[START OF Supplied passage]

In a decision filed March 2, 2010, the federal Ninth Circuit Court of
Appeals in Rutti v. Lojack Corp. reversed its own prior decision in the same case and held that an employee required by his employer to travel to and from work in a company vehicle was entitled to compensation under California law for his commute time where the employee was under the control of the employer during the commute.  The decision provides further guidance in determining what activities meet the definition of "worktime" for which compensation must be paid.

Facts:  Mike Rutti was a technician who installed theft deterrent systems for Lojack, Inc. He primarily performed installations at the customers’ locations. Lojack required Rutti to travel in a company vehicle to perform installations at customer sites.  Lojack placed a number of restrictions upon Rutti during his commute, among them: Rutti could not stop for personal errands, could not have passengers, was required to drive the vehicle directly from home to his job and home again, could not use his cell phone while driving the company vehicle, and was required to keep his cell phone on to answer calls from the company dispatcher.

Rutti sued Lojack on behalf of himself and all technicians, seeking compensation for his commute time and also for time spent performing "preliminary" activities such as receiving, mapping, and prioritizing jobs and routes for assignment before leaving home for his first job of the day and the "postliminary" activity of recording information about the installations performed that day on a portable data terminal provided by Lojack after returning home.

[END OF Supplied passage]
[START OF Provided data]

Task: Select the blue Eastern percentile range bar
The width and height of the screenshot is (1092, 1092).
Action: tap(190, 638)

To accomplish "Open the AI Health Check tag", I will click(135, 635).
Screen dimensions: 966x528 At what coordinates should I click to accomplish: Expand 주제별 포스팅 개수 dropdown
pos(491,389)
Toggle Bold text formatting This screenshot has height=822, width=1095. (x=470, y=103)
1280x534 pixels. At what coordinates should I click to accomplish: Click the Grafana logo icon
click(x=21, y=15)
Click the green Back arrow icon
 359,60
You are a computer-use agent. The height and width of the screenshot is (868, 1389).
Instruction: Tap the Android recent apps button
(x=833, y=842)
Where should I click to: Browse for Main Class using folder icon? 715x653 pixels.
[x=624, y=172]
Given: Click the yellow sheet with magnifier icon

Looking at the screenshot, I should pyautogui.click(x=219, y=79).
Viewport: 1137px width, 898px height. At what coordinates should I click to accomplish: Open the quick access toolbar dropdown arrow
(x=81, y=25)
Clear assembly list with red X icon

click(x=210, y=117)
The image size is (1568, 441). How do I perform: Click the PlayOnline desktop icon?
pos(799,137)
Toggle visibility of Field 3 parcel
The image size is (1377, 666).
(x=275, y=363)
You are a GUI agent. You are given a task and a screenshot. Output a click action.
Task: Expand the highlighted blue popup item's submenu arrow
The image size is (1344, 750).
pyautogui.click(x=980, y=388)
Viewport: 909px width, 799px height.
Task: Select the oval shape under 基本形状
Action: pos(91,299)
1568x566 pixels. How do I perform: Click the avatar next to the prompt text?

[END OF Provided data]

■ Task requirements
List every restriction that the Rutti v. Lojack passage says Lojack placed on Rutti during his commute. The material was drawn from a separate source.

■ Written response
- He could not stop for personal errands.
- He could not have passengers.
- He was required to drive the vehicle directly from home to his job and home again.
- He could not use his cell phone while driving the company vehicle.
- He was required to keep his cell phone on to answer calls from the company dispatcher.